**Task prompt:**
Output begins at the line with "Given: Click the" and ends at the last line of the records below. Copy each line in that span exactly, and leave out pictures.

=== Section Start ===

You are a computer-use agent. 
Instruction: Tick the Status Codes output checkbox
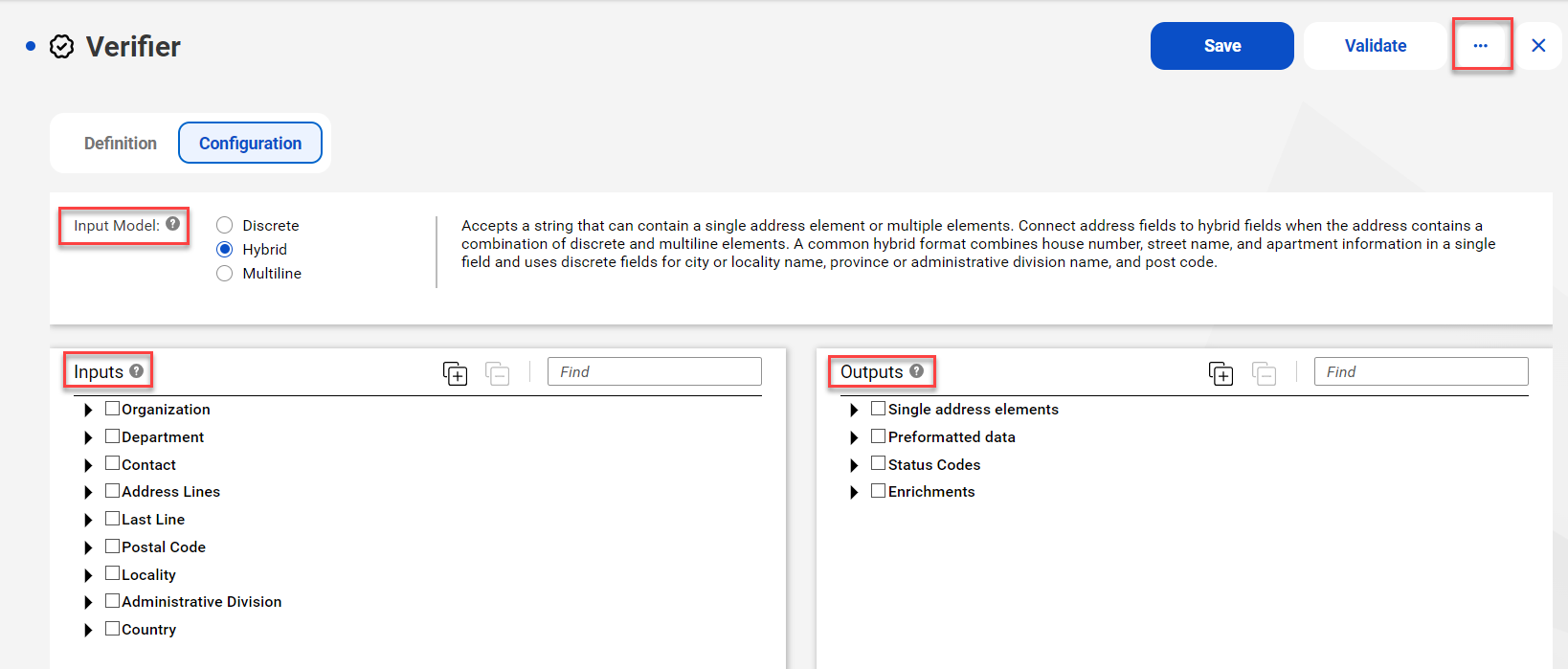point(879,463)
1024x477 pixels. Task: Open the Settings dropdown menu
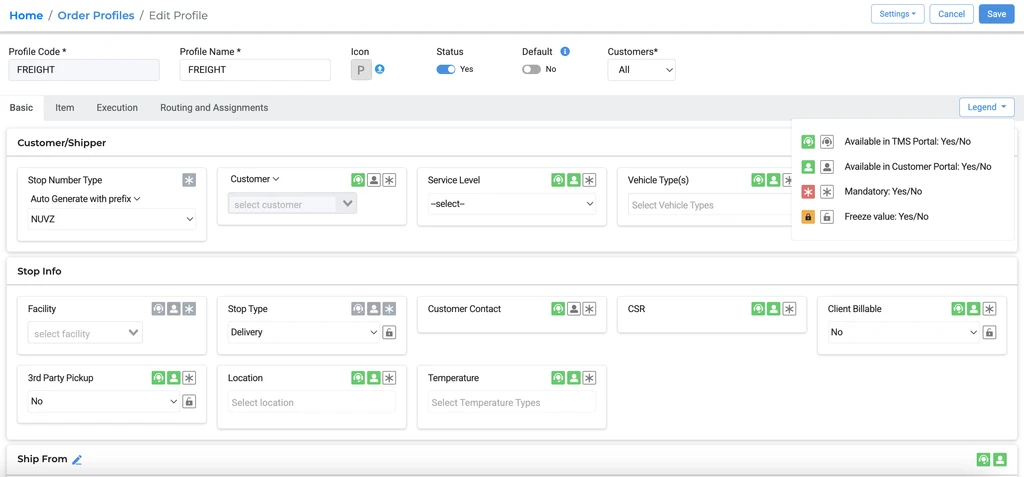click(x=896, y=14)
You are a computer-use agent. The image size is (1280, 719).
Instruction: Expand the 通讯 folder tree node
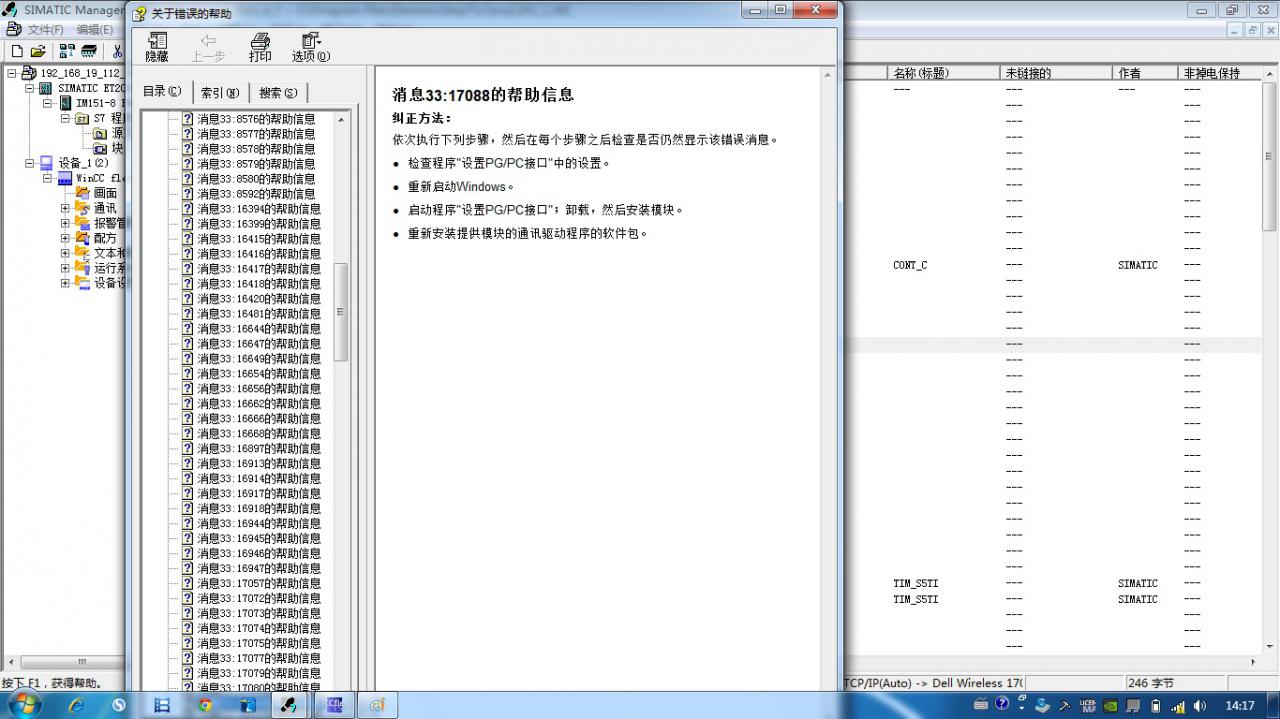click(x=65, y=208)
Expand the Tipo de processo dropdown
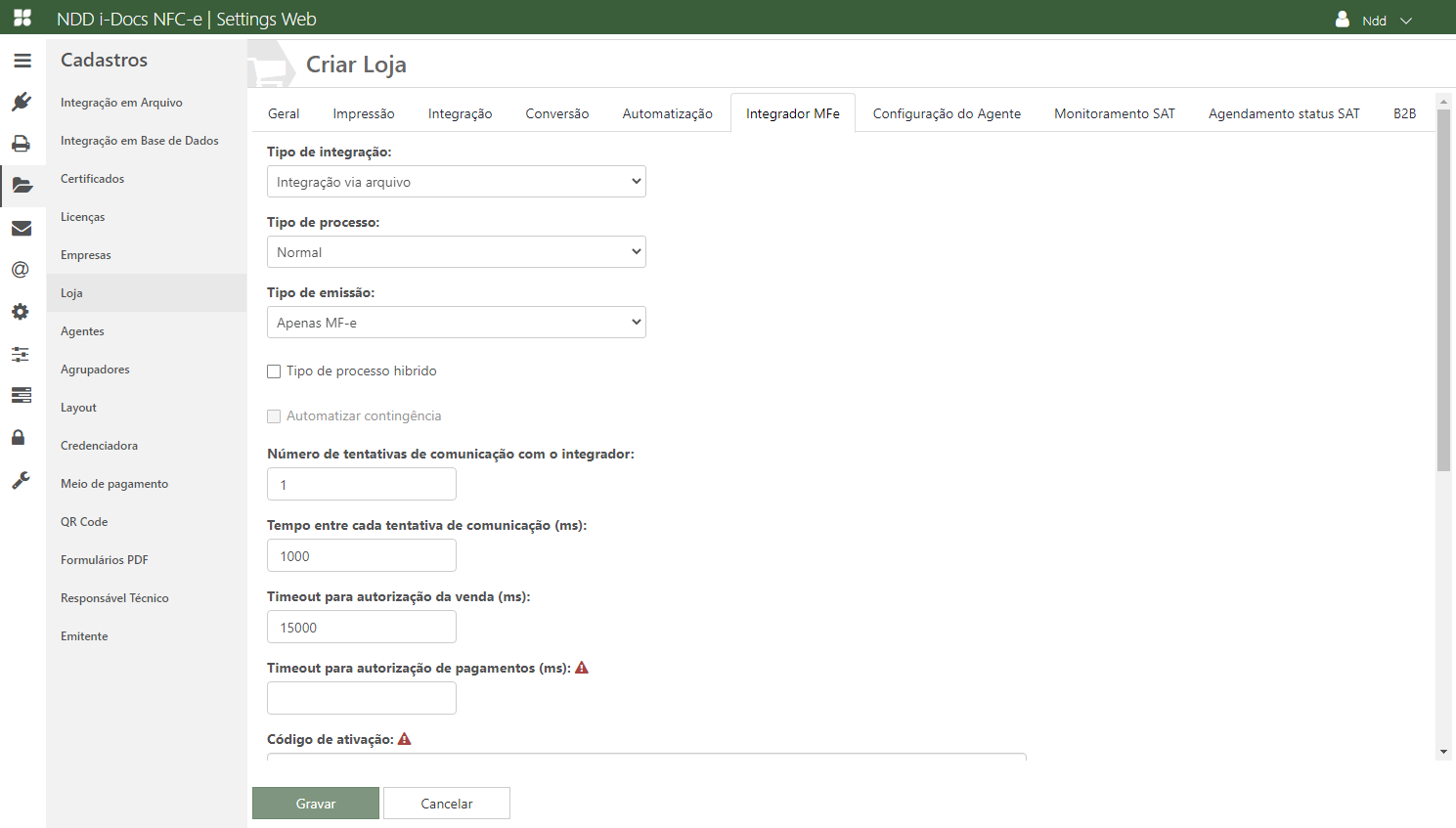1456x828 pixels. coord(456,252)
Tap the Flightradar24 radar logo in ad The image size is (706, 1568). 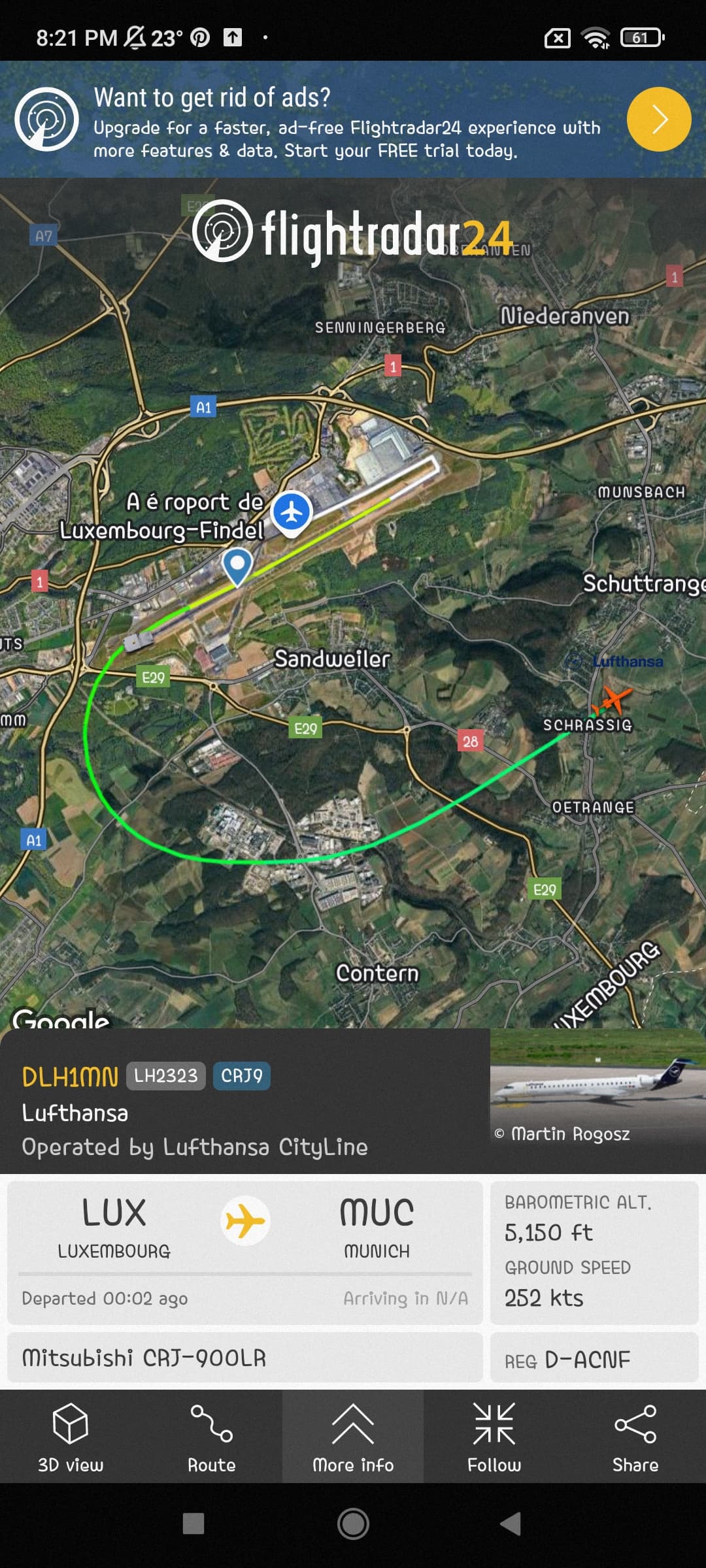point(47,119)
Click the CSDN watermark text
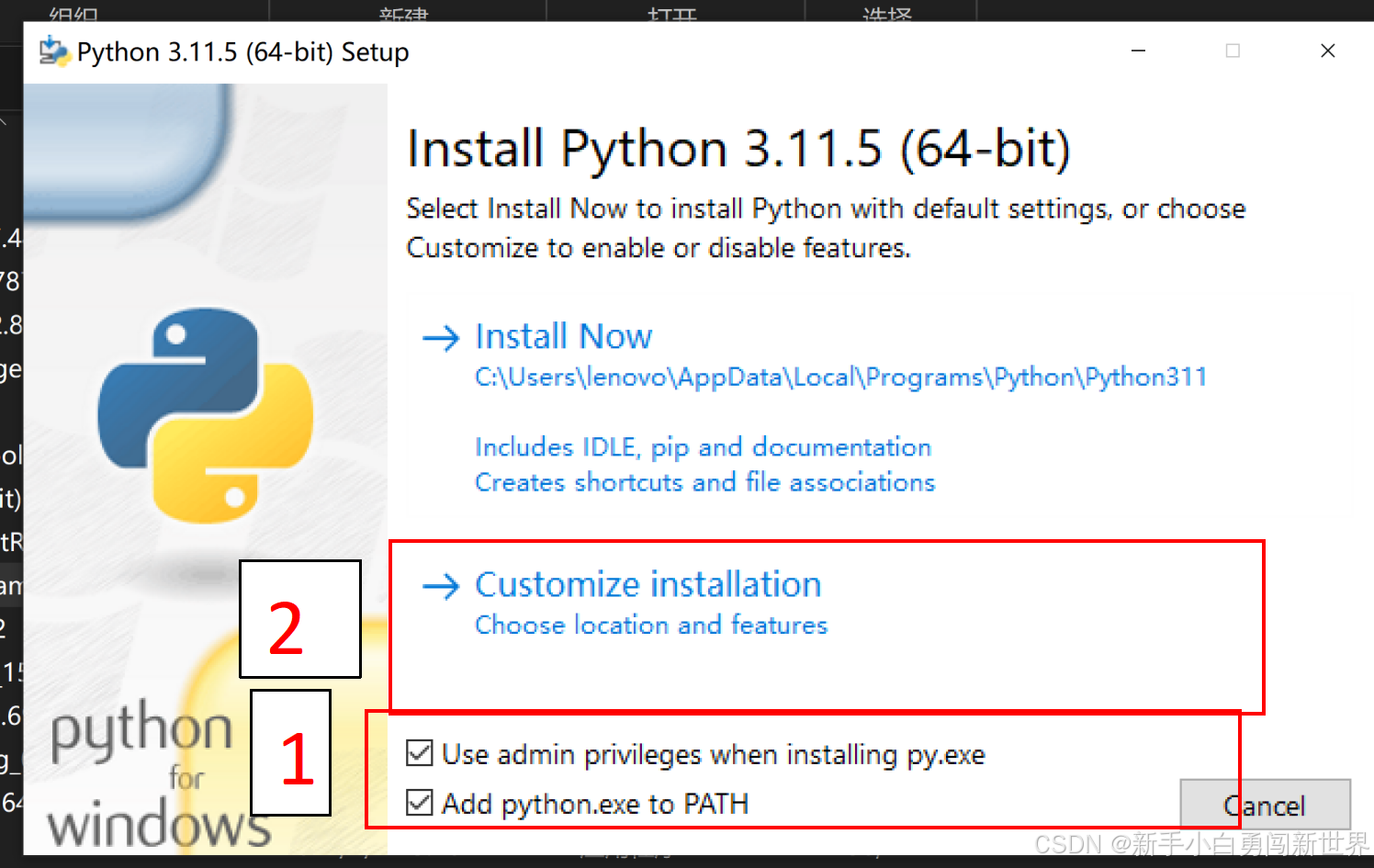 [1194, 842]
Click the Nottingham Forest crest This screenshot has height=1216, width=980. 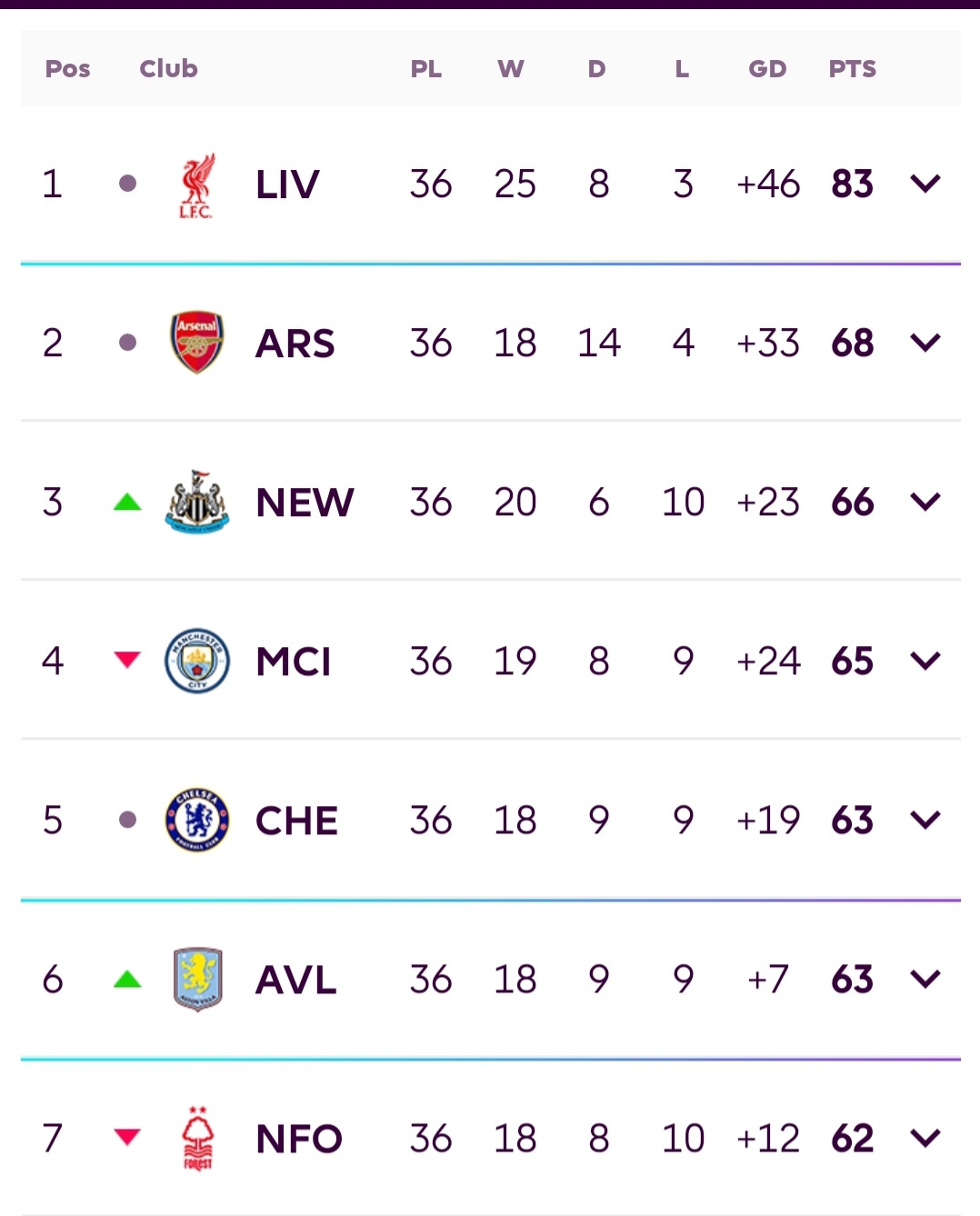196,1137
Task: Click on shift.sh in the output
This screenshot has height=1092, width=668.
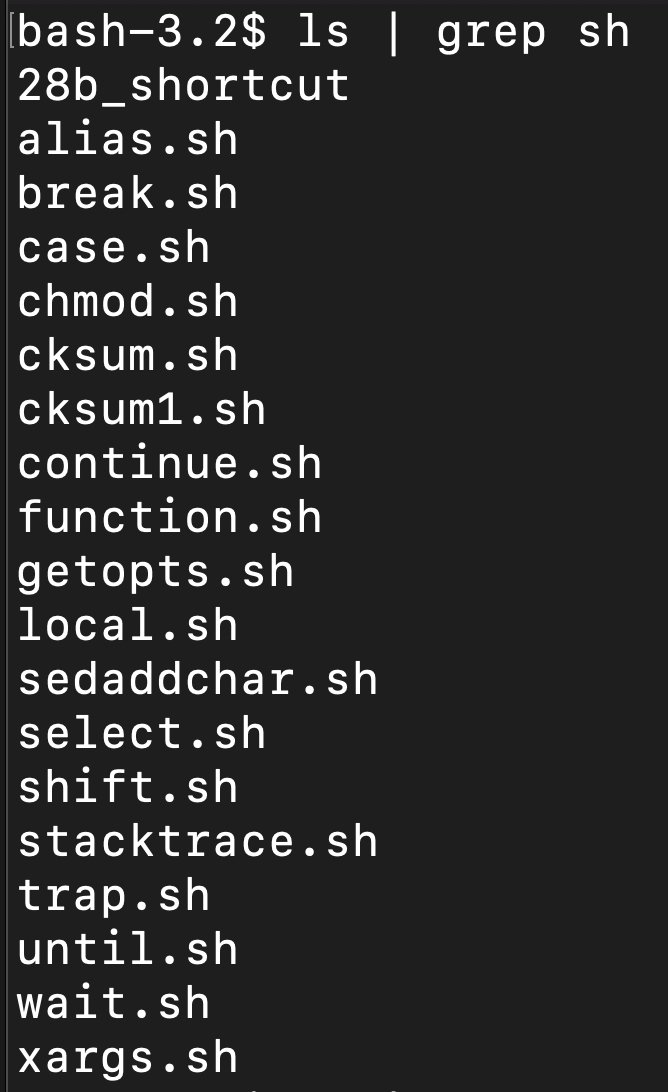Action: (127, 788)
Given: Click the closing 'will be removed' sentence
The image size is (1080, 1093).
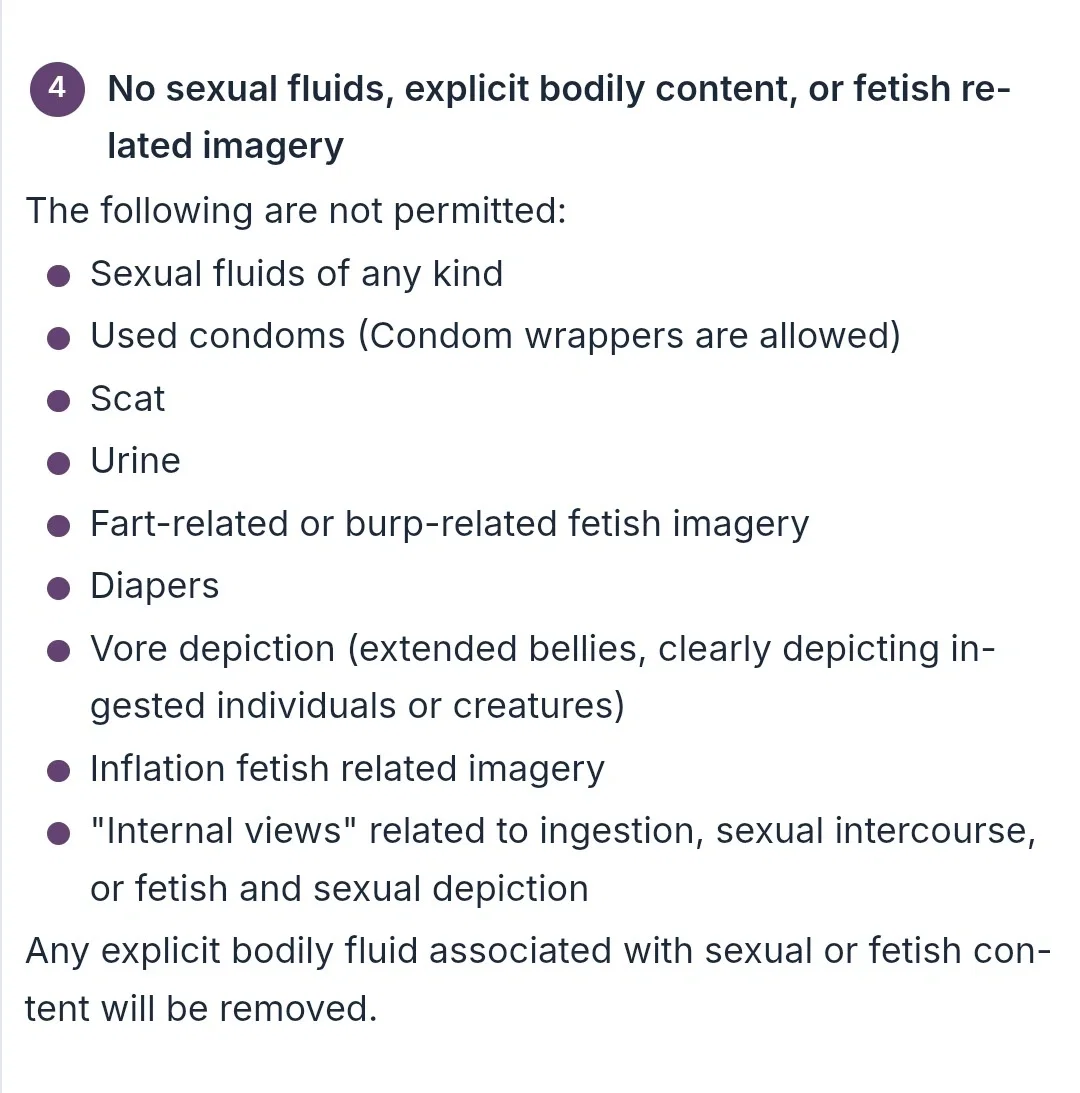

=== Section End ===

**Output of the exercise:**
Given: Click the closing 'will be removed' sentence
The image size is (1080, 1093).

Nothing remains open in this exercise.